Mark Loosmore of AT8 Group reveals how providers are responding to the FSA's recent paper on risk and suitability.
Over the past few weeks, we have reviewed the platform market and seen a wide range of functionality and features. One area of functionality that has exhibited polarised approaches is the inclusion of attitude to risk (ATR) questionnaires.
Given the interest in ATRs generated by the FSA’s January 2011 paper on risk and suitability, it is worth exploring the issue further to see how the different platforms, product providers and third-party tools are responding.
On or off platform?
When looking at whether the tools should exist on or off platform, the crux of the argument is whether one accepts the legitimacy of having a single platform strategy for all clients’ needs. Despite the headline interpretation, we believe the FSA paper CP10/29 has been explicit in saying that a single platform for all clients for all investments is unlikely (but not impossible).
If we accept that an adviser is likely to use on- and off-platform solutions and that the platform strategy uses a primary platform and two alternative supporting platforms, then it follows that to offer advice consistently across all clients without bias towards a platform choice (which TCF demands), an off-platform ATR is desirable.
On the face of it, this logic works. But if the asset allocation is then performed on a platform, a question arises of how easy is it to match the risk categorisation identified by an independent ATR with the investment selection on a platform that may be using an asset allocation tool with different methodologies or terminology.

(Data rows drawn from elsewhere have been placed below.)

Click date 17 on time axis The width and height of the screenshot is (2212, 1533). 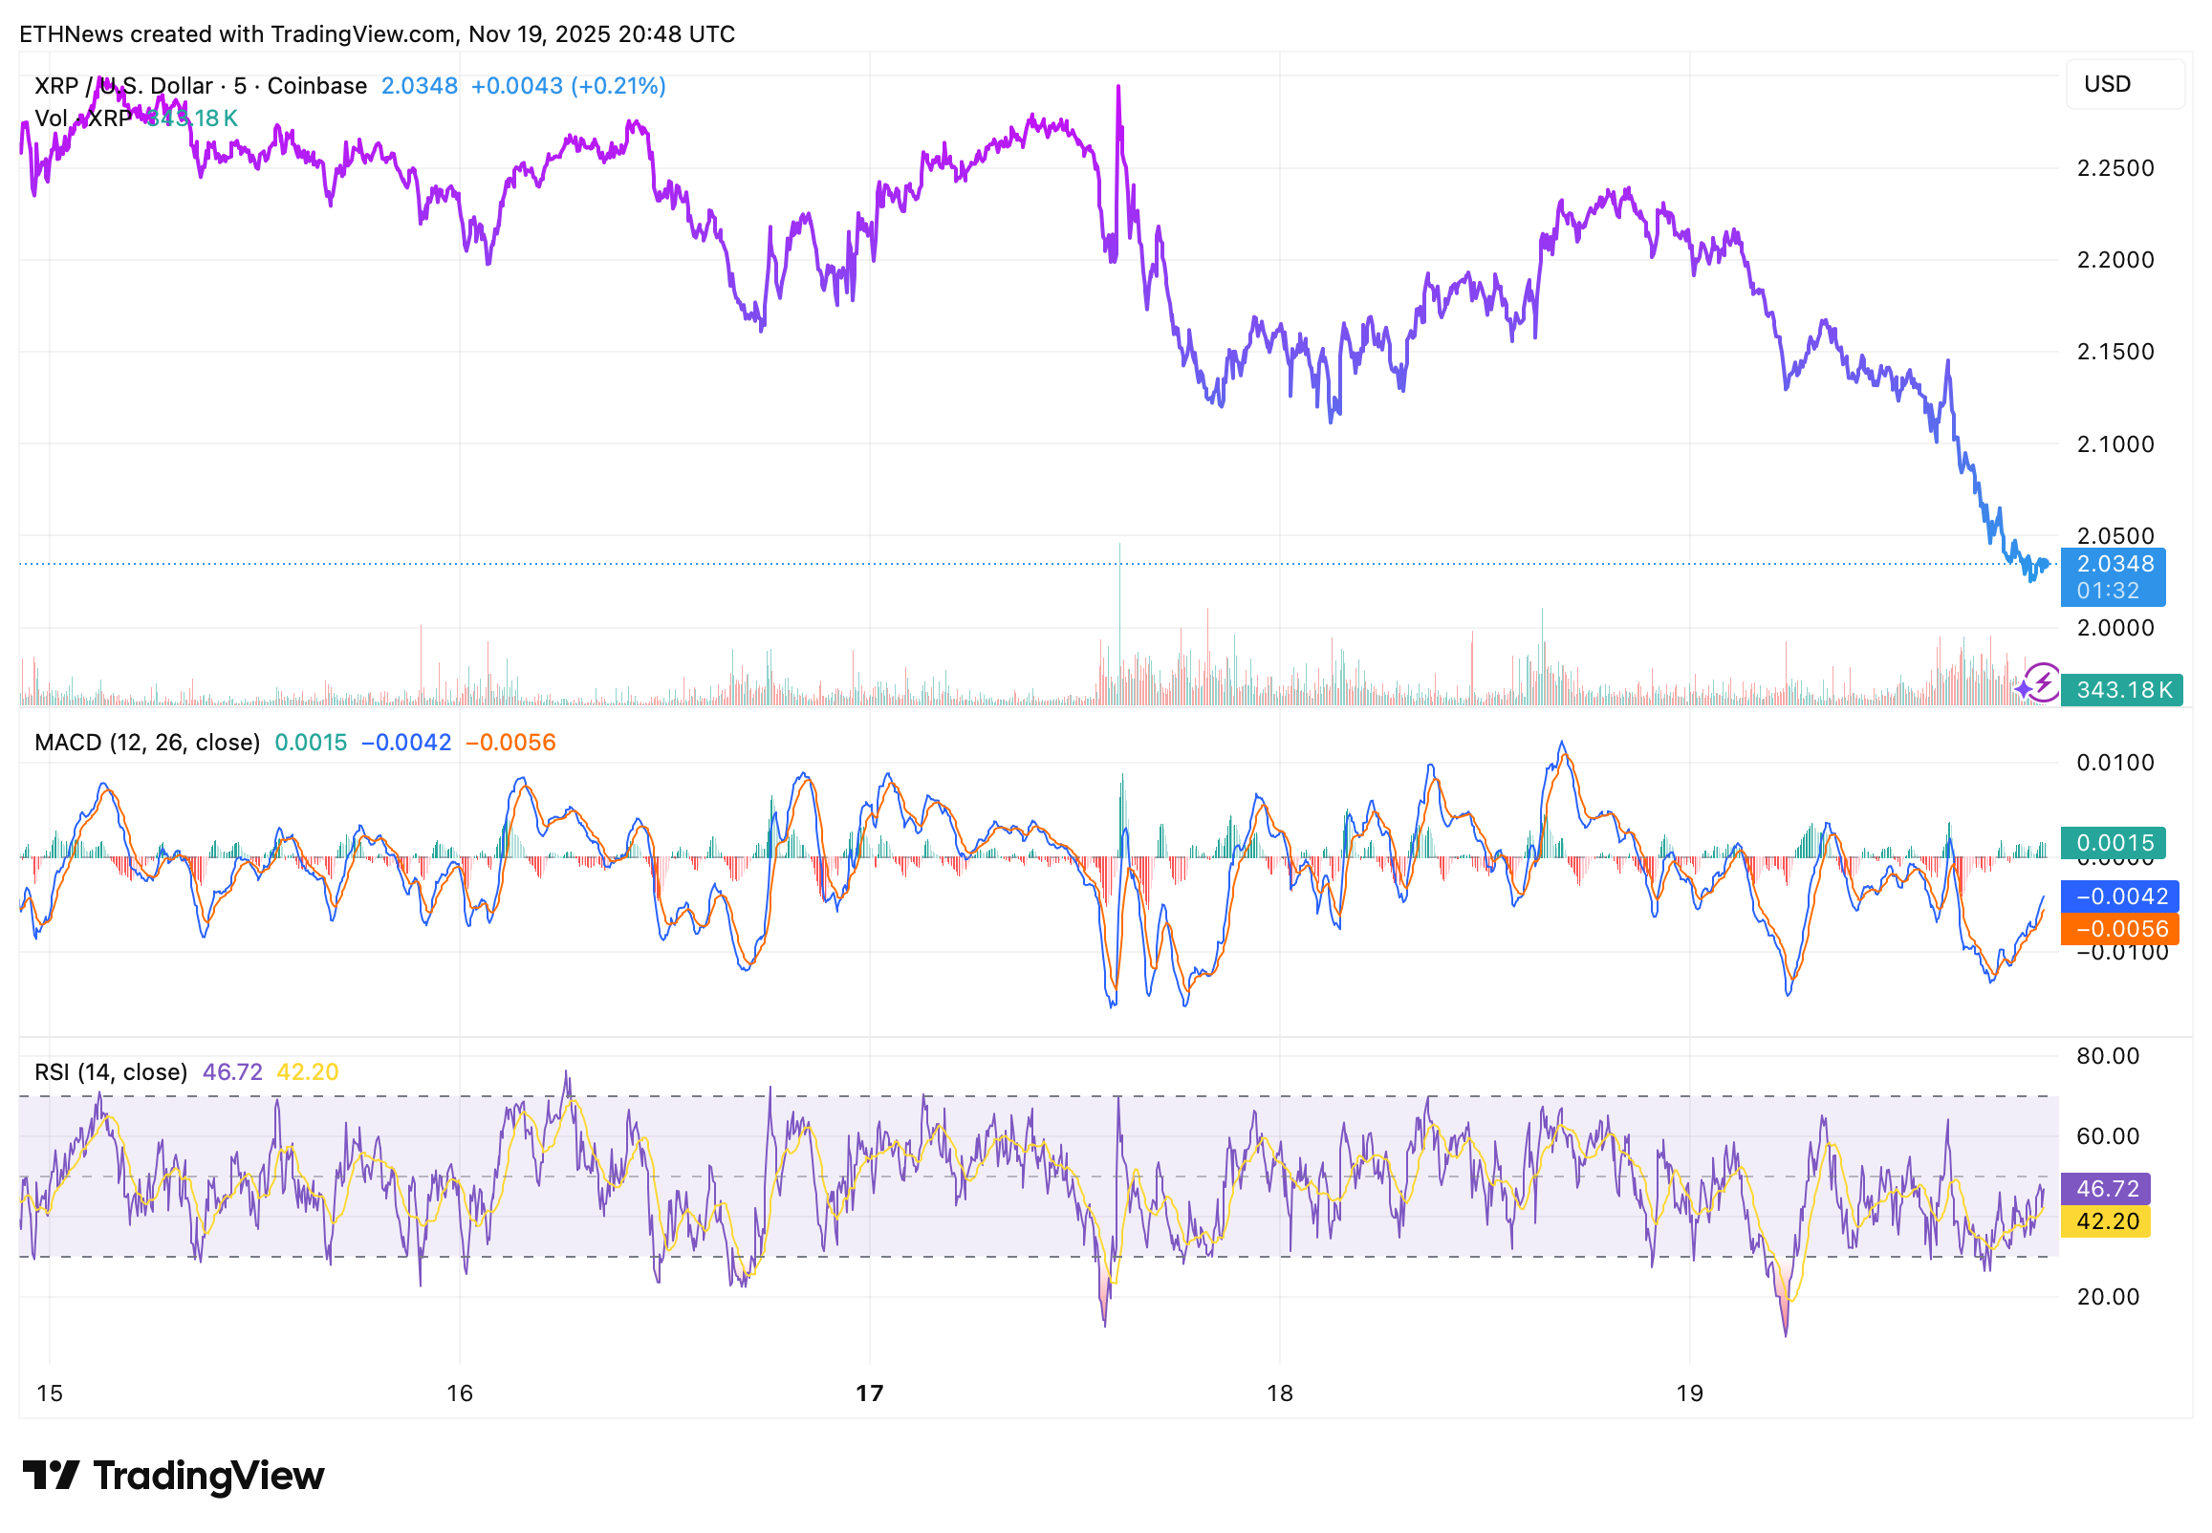coord(869,1393)
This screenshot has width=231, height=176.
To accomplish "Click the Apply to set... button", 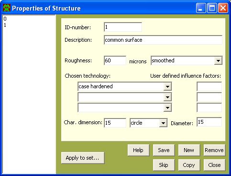I will click(83, 158).
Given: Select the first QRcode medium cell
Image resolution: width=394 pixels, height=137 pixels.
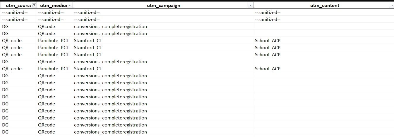Looking at the screenshot, I should tap(55, 26).
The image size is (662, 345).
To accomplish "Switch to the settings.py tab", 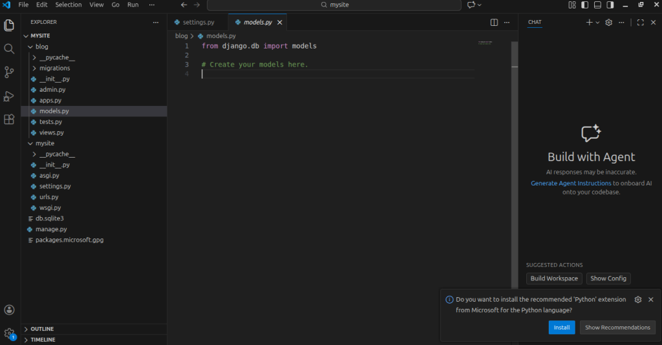I will coord(198,22).
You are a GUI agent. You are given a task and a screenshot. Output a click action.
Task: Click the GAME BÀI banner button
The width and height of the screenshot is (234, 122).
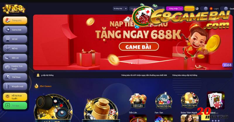(139, 47)
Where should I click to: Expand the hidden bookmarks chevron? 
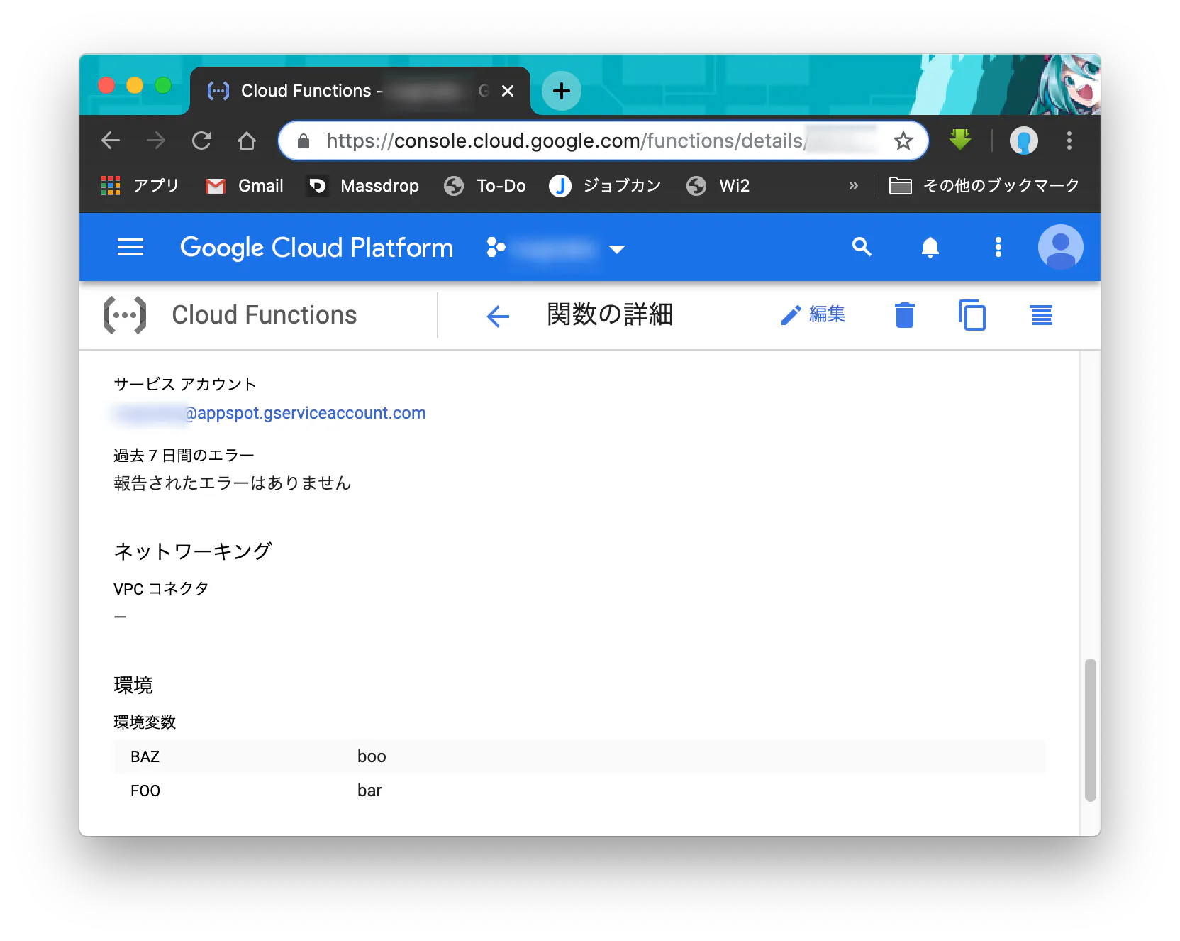tap(854, 185)
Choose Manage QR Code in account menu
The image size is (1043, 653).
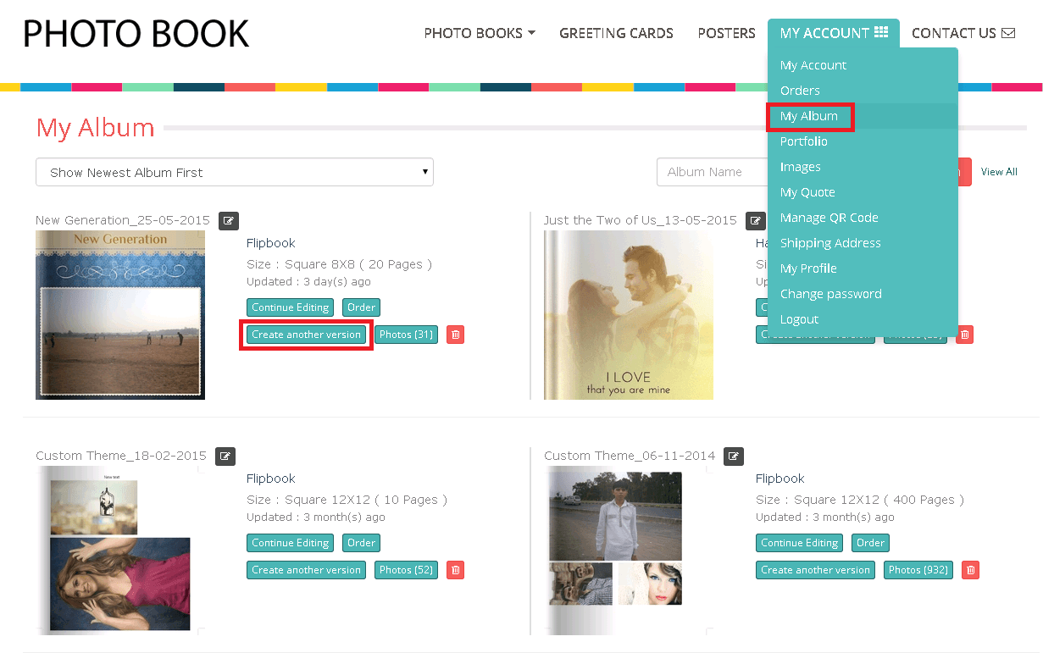click(829, 218)
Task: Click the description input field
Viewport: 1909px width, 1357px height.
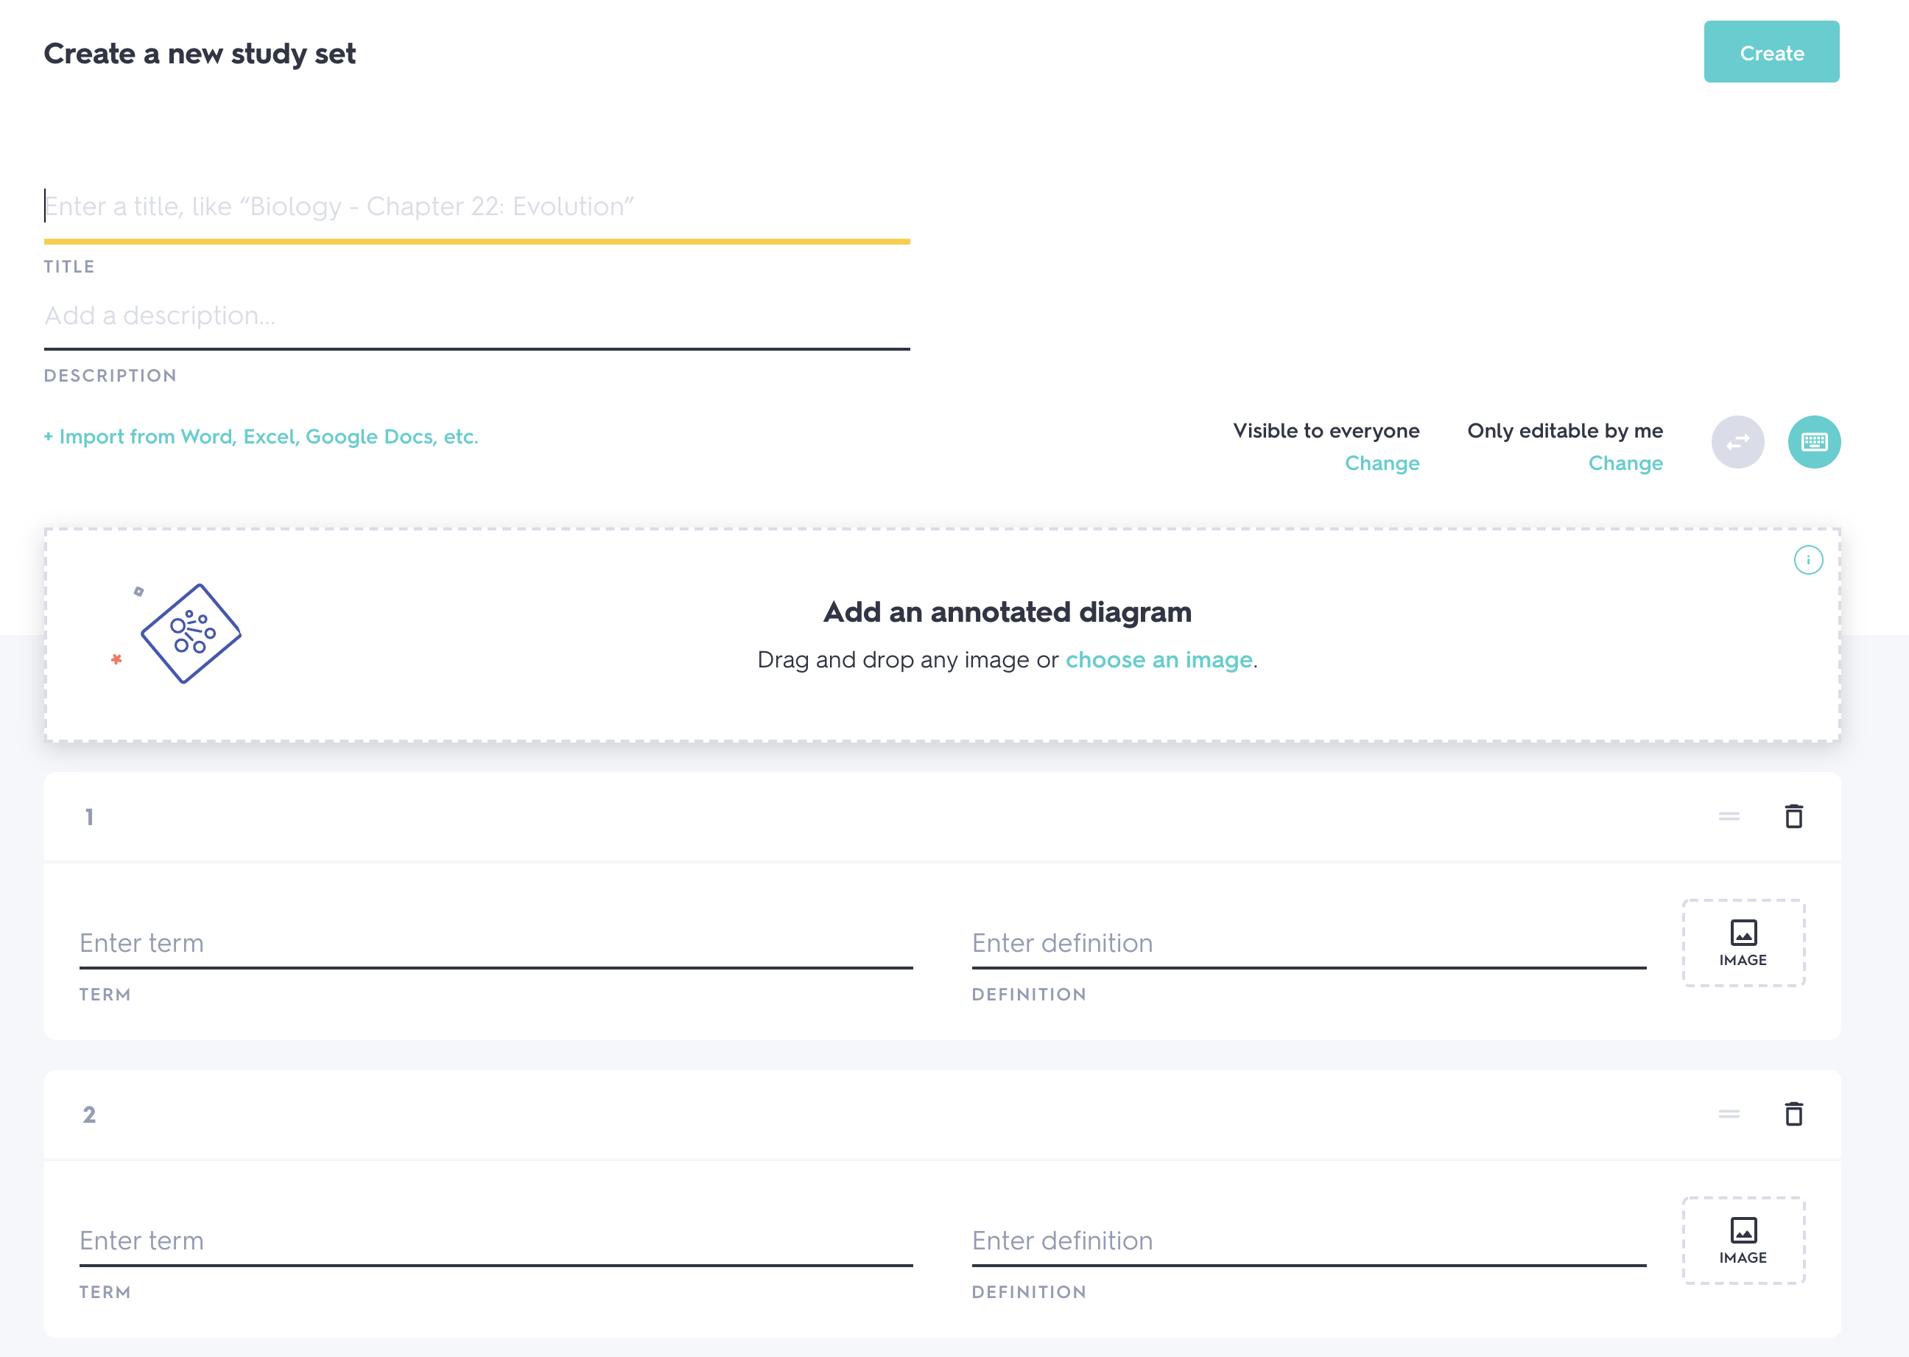Action: pyautogui.click(x=476, y=316)
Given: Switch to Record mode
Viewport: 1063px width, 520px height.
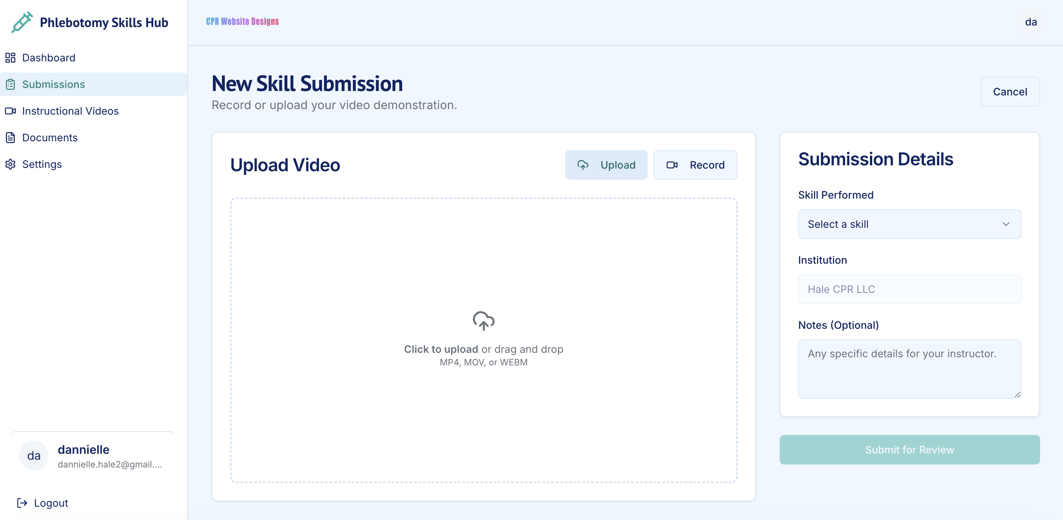Looking at the screenshot, I should coord(695,165).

There is no easy answer other than to make sure the adviser fully understands the risk definitions and does not use the ATR categorisation as a definitive answer.
Advisers should use the ATR categorisations to support their own knowledge and experience in the process of risk assessment and always include active conversation with the client to ensure the risk profiling result fits their needs and objectives.
Review of the ATR market
To guide our understanding of the ATR and asset allocation tools available, AT8 reviewed the market, sending a questionnaire to 22 organisations including platform operators, product providers, practice management systems, financial planning tools and ATR specialists. We also examined responses sent to the FSA by some of the specialist ATR tool vendors to get an insight into how vendors view the FSA paper. Our findings are compiled in a commercial report released earlier this month.
The responses show that, on the whole, the technology tools meet many of the issues raised by the FSA. One area where the FSA methodology met with consistent criticism from specialist vendors was that the review did not assess the use of psychometric methodologies in assessing customer attitudes. However, it was noticeable that ATR tool vendors have taken the FSA report seriously and are producing formal responses as well as making immediate changes to their software to support advisers dealings with customers.
Responses to the FSA guidelines
Last month saw Financial Express update its newly acquired eValue FE solution to meet the FSA’s guidance and embed the tool into its flagship product, Financial Express Analytics. The update also coincided with a revamp of Analytics, including a much improved user interface.
Barrie & Hibbert does not have a software solution in the same sense to release. It works in partnership with other software firms to create tailored solutions but remains confident that the Byrne-Blake psychometric ATR questionnaire meets the FSA’s requirements. In addition, Barrie & Hibbert has responded to the FSA with a comprehensive point-by-point response to the report’s key findings.